AI use in marketing is fairly primitive, but not for long

A panel discussion at yesterday's China Innovation Summit focused on the next wave of AI applications, including creative roles.

The use of AI in advertising and marketing represents a paradox, because even though digital marketing is advanced, its application of AI represents the most basic form of the techology.

That's the opinion of Tony Zhou, vice general manager of Leo Digital Network Technology Asgard, speaking at Campaign's China Innovation Summit, held yesterday at People2, an Alibaba-owned co-working space in Shenzhen. Zhou, together with a panel from agency, tech and third-party tracking backgrounds, discussed how AI would transform the industry.

"AI has been useful in programmatic advertising on a bidding system driven by machine-learning algorithms, in fact, machine learning has far surpassed human in click estimations," said Zhou. "But we can all agree that it is a rather rudimentary application of AI, when in fact the technology has been improving."

He shared his vision for wider application of AI in the industry, which includes using AI in developing visual campaigns for creative agencies as well as understanding human intuition through AI. Leo Digital, he said, is developing a database of its graphic creative works and plans to use AI to identify patterns within the work to uncover shortcomings of human-made designs and eventually mass produce graphics. 

Gary Luo, business director with MediaCom Guangzhou, pointed out that the other common applications of AI have been in machine learning for chatbots and predicting consumer behaviour.

"Ideally, AI can be applied on the whole marketing chain, from idea generation to programmatic advertising to improving the consumer experience," said Luo. "What we have been focusing now is more on improving the brand experience for consumers."

Meanwhile, Zhou said the breakthrough that is yet to come would be using AI to understand emotions, namely consumer intuition.

"Until now, we have yet to see a brand that has been sucessful in doing that. We know about certain consumer behaviours, their likes and dislikes through natural language processing, but what we don't know is what motivates them," said Zhou.

He added that brands and agencies who want to embrace AI must be prepared to challenge their own assumptions and biases. "At the end of the day, advertising is the art of persuasions. But you have to think about this, do you want to trust data or your own intuition [to decide what consumers want]."

Can AI replace marketers?

While the panel agreed that AI will not replace the role of marketers in their lifetime, because machines will not overrule human intuition, Luo said the technology will blur the lines between what agencies, platforms and brands do.

"Agencies are looking to shore up their tech capabilities and build our own platforms," he said. "That way, we will also strengthen our database and be less reliant on the tech giants such as Tencent and Alibaba for data."

____

Activity A :: Please reproduce the passage of the article on AI in marketing starting at "While the panel" and ending at "and brands do.".
Activity B :: According to the article on AI in marketing, where was the China Innovation Summit held?
Activity C :: State whether each statement agrees with the article on AI in marketing, answering yes or no and quoting the deciding words: (i) Gary Luo is business director with MediaCom Guangzhou. (ii) The panel agreed that AI will replace marketers in their lifetime. (iii) Leo Digital is developing a database of its graphic creative works.

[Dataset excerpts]
____

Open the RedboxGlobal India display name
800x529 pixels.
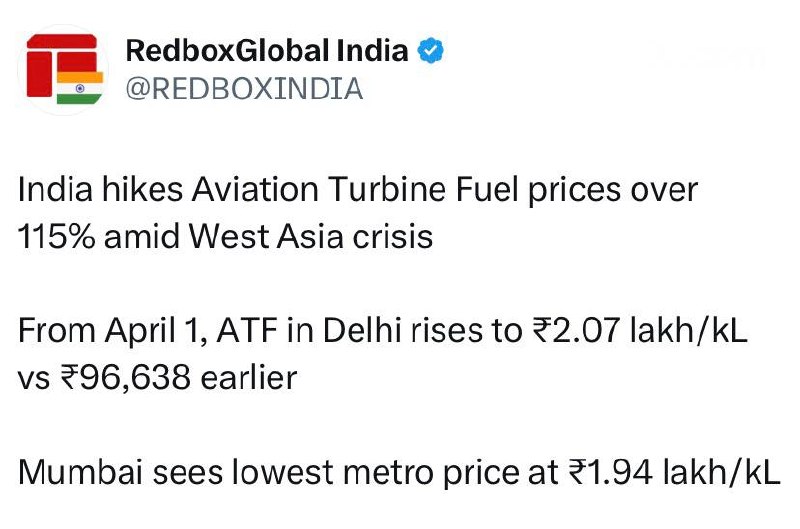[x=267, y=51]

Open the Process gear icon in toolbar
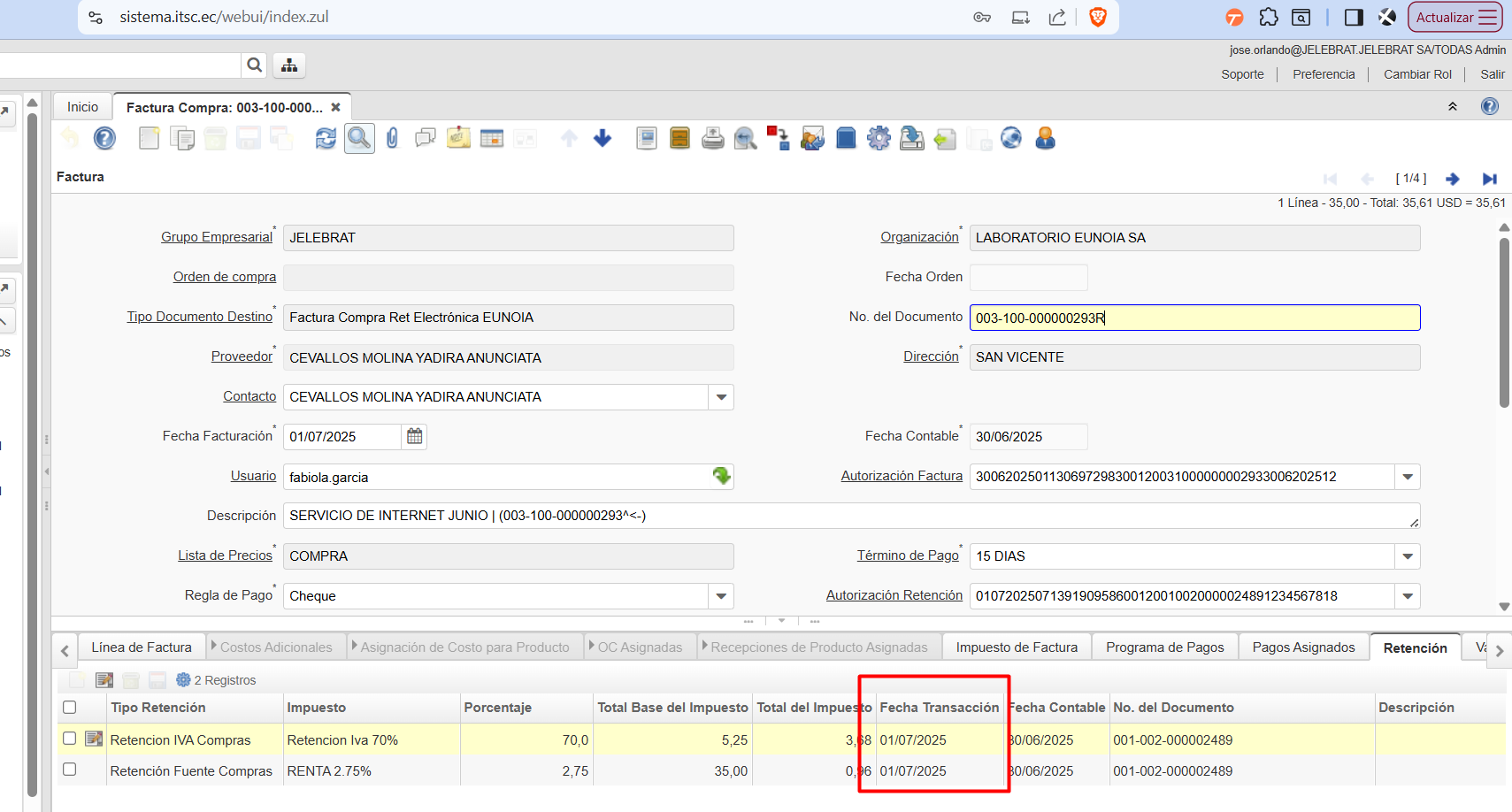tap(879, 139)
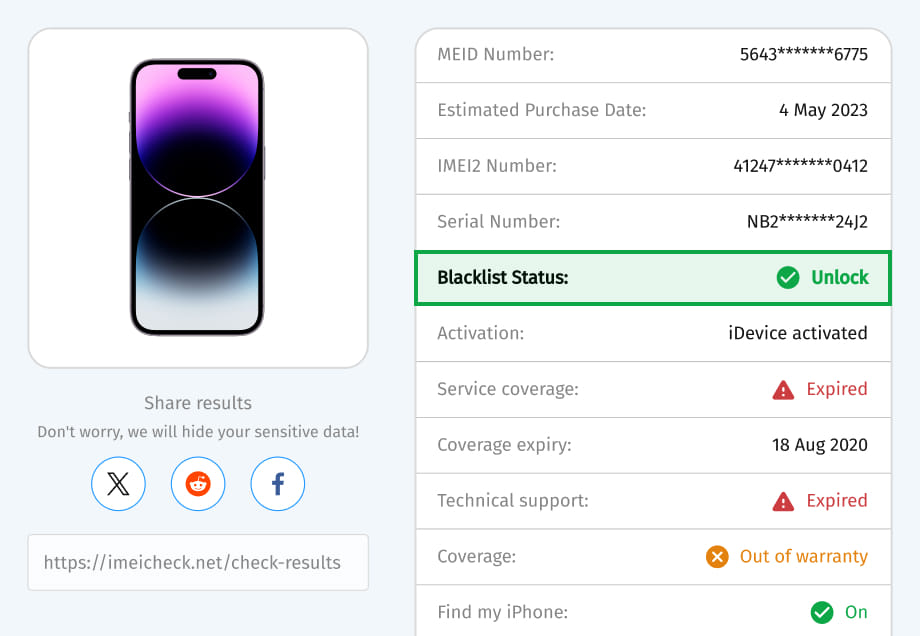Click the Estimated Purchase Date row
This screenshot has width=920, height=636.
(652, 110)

____

Task result A ::
While the panel agreed that AI will not replace the role of marketers in their lifetime, because machines will not overrule human intuition, Luo said the technology will blur the lines between what agencies, platforms and brands do.

Task result B :: At People2, an Alibaba-owned co-working space in Shenzhen.

Task result C ::
(i) Yes: "Gary Luo, business director with MediaCom Guangzhou"
(ii) No: "the panel agreed that AI will not replace the role of marketers in their lifetime"
(iii) Yes: "Leo Digital, he said, is developing a database of its graphic creative works"